Saved entries:
'''

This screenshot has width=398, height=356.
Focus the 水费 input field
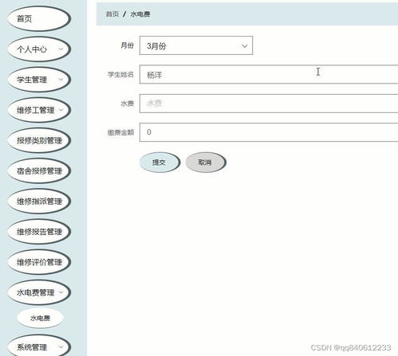click(269, 104)

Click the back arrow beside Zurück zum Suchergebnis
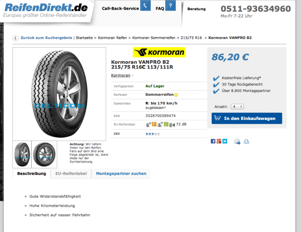[x=15, y=38]
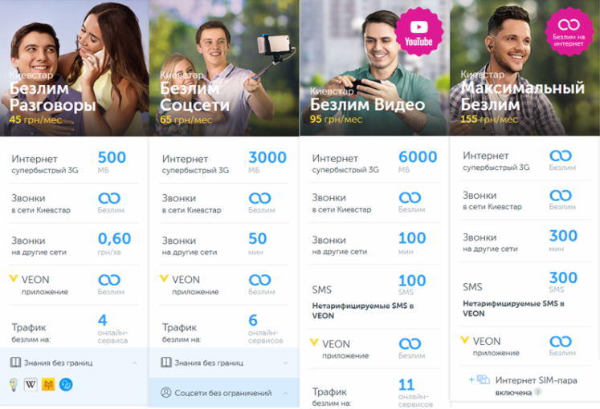Click the 6000 МБ internet value

point(418,161)
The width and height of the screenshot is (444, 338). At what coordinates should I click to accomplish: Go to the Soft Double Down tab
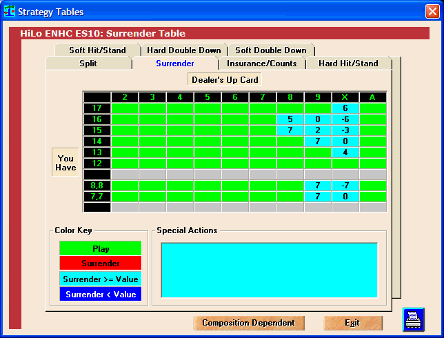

'''

- Task statement
Among the lines above, which ones include the word "screenshot"? Copy them.

- Response
This screenshot has width=398, height=356.
The width and height of the screenshot is (444, 338). At what coordinates should I click to accomplish: Go to the Soft Double Down tab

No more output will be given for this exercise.